**WHAT IS BEING ASKED**
Write out the listing below line for line, leaving out the pictures.

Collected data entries
§

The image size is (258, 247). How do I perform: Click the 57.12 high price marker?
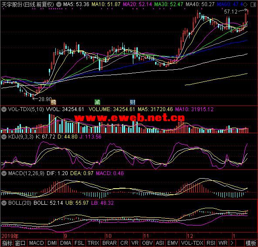231,12
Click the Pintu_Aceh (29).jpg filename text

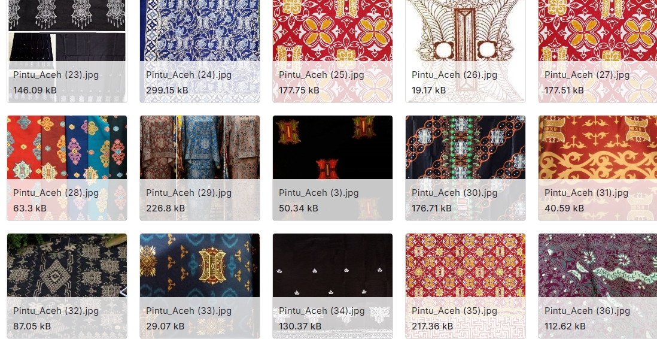tap(188, 193)
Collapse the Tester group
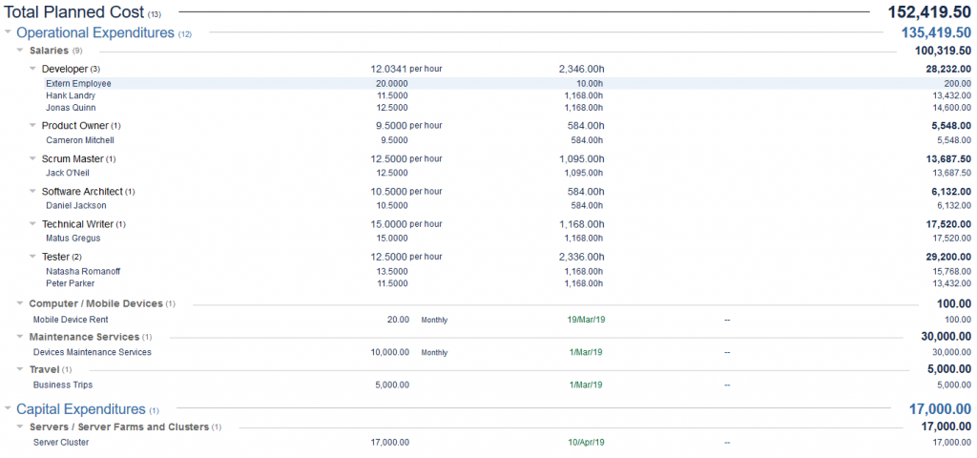The width and height of the screenshot is (977, 458). click(x=32, y=256)
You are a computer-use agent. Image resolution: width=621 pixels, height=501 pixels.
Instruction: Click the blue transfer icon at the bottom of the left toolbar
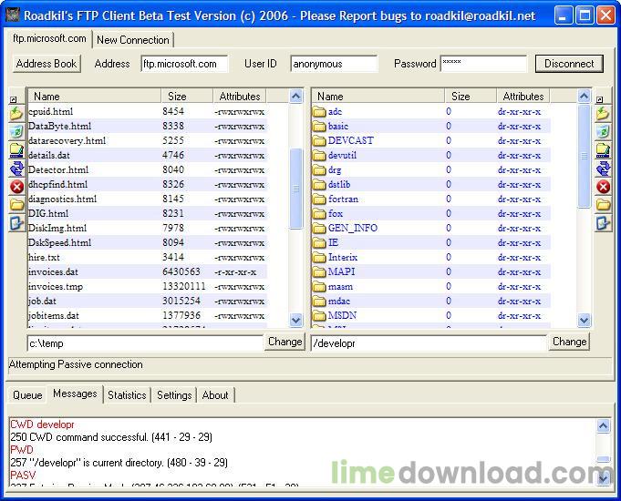[16, 223]
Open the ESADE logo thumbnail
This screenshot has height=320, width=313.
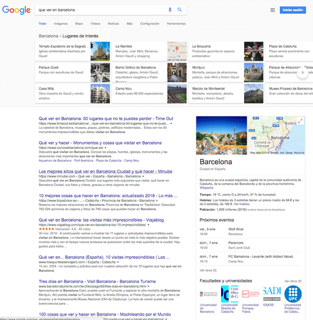pyautogui.click(x=272, y=294)
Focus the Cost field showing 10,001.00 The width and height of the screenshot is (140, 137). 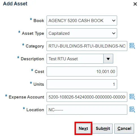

§

**EXPECTED OUTPUT**
The image size is (258, 247). How do I perform: Click the 57.12 high price marker?
231,12
Click the Pintu_Aceh (29).jpg filename text

tap(188, 193)
Collapse the Tester group
The width and height of the screenshot is (977, 458). click(x=32, y=256)
You are a computer-use agent. Image resolution: width=621 pixels, height=501 pixels.
Instruction: Click the blue transfer icon at the bottom of the left toolbar
[16, 223]
Open the ESADE logo thumbnail
This screenshot has height=320, width=313.
pyautogui.click(x=272, y=294)
Focus the Cost field showing 10,001.00 The width and height of the screenshot is (140, 137). 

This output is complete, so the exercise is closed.